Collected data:
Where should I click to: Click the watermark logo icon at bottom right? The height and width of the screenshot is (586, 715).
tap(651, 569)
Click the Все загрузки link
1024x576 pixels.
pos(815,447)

* [Given task]: Lay out every line of the records above as a numbered list, leaving out any blank lines.

* [Exercise answer]:
1. Where should I click to: Click the watermark logo icon at bottom right? The height and width of the screenshot is (586, 715).
2. tap(651, 569)
3. Click the Все загрузки link
4. 1024x576 pixels.
5. pos(815,447)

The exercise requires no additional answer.